In 2010, a “blue ribbon” panel was assembled by the AICPA to represent a cross-section of constituencies from owners to lenders to investors to preparers. The panel was sponsored by the AICPA, the FAF, Financial Accounting Foundation (which oversees FASB, Financial Accounting Standards Board), and the National Association of State Boards of Accountancy. The panel rejected the International Financial Reporting Standards, IFRS, convergence path being followed by FASB and evaluated three other options for private company financial reporting: IFRS for Small- to Medium-sized Enterprises, IFRS for SMEs; separate private company standards, or modified GAAP for private companies.
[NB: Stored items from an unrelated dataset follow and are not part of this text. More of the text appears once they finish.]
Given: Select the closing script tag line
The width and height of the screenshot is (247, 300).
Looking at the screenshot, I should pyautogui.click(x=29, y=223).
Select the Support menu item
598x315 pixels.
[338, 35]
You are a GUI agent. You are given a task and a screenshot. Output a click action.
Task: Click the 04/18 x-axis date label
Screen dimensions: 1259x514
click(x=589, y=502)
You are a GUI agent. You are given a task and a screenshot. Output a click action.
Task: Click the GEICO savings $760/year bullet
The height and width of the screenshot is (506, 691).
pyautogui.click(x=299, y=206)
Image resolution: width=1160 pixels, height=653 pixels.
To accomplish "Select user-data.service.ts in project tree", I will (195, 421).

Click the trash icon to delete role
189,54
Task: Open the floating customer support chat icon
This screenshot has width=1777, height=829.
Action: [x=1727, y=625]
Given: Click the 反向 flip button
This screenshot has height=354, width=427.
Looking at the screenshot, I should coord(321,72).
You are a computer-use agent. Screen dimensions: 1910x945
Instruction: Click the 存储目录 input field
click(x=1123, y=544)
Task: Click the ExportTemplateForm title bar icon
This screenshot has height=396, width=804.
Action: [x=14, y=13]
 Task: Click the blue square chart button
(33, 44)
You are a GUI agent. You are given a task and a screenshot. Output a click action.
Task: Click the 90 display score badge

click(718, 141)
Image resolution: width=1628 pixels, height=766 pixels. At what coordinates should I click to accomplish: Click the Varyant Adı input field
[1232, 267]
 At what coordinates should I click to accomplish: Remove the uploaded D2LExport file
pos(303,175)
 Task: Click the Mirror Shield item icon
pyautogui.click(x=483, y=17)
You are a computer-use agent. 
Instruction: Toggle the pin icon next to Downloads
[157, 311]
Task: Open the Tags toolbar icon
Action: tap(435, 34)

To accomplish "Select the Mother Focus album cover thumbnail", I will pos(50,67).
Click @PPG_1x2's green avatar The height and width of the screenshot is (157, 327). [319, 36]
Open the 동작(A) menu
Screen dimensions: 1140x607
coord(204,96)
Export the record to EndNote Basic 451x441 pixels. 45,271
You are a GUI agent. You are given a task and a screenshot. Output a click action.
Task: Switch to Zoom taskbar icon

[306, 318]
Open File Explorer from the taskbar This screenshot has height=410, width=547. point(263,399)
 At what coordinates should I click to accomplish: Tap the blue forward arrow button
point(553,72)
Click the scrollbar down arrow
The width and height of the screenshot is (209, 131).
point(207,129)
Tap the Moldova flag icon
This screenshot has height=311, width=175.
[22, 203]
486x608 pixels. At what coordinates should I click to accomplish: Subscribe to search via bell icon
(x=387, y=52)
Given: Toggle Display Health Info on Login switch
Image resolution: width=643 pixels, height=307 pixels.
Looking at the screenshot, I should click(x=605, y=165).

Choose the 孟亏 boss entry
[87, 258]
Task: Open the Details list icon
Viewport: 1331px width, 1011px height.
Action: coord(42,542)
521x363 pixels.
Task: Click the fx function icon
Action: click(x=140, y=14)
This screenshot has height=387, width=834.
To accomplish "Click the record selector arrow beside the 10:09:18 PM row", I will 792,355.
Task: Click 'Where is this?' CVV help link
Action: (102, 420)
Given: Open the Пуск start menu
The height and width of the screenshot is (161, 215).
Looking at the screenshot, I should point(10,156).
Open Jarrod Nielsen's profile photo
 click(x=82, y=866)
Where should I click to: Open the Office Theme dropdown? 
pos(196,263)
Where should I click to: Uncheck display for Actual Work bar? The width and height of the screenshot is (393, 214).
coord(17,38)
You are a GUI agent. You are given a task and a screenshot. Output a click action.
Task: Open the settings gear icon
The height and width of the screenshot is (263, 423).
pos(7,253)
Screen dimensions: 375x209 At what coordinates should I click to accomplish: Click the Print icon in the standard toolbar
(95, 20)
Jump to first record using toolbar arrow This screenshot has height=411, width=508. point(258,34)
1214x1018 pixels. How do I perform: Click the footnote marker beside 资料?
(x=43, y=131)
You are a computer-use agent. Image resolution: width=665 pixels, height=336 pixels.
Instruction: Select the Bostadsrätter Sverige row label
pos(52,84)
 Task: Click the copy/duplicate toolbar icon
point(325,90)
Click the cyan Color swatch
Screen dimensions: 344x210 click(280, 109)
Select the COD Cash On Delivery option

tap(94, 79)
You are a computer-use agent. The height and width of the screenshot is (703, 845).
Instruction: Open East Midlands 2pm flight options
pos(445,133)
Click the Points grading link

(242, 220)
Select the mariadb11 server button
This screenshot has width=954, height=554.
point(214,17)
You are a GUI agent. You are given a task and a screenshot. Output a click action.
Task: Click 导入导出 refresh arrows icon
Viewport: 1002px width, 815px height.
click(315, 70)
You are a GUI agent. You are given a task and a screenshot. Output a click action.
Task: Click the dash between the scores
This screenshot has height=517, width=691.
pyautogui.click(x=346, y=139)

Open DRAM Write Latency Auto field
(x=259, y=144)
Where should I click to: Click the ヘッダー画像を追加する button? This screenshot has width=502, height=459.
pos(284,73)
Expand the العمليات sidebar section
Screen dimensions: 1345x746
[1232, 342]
On December 2nd and 3rd, the panel met and after much discussion decided that the best approach would be a modified GAAP approach with standards developed by a separate board, much the way the Governmental Accounting Standards Board operates today.

In arriving at their decision, the panel cited the general lack of responsiveness to private company financial reporting over the last 40 years and the cost of obtaining information required by FASB, currently and in the future. The idea is to separate the focus from the 6,449 publically traded companies[1] back to the more than 2.3 million privately held companies that employ more than 5 people[2]. The panel cited three examples of unnecessary and expensive reporting required by FASB, that lenders and investors of small to medium size privately held companies find of limited usefulness: goodwill impairment, variable interest entities (VIE), and uncertain tax positions. Fair value measures to determine goodwill impairment are expensive to obtain, as well as the consolidation of a VIE that has little or no relation to the business. The uncertain tax positions disclosure, or FIN 48, was created because of issues found in public company reporting. As with Goodwill and unrelated VIEs, most investors and lenders discount or ignore the uncertain tax information that the company has paid so dearly to provide.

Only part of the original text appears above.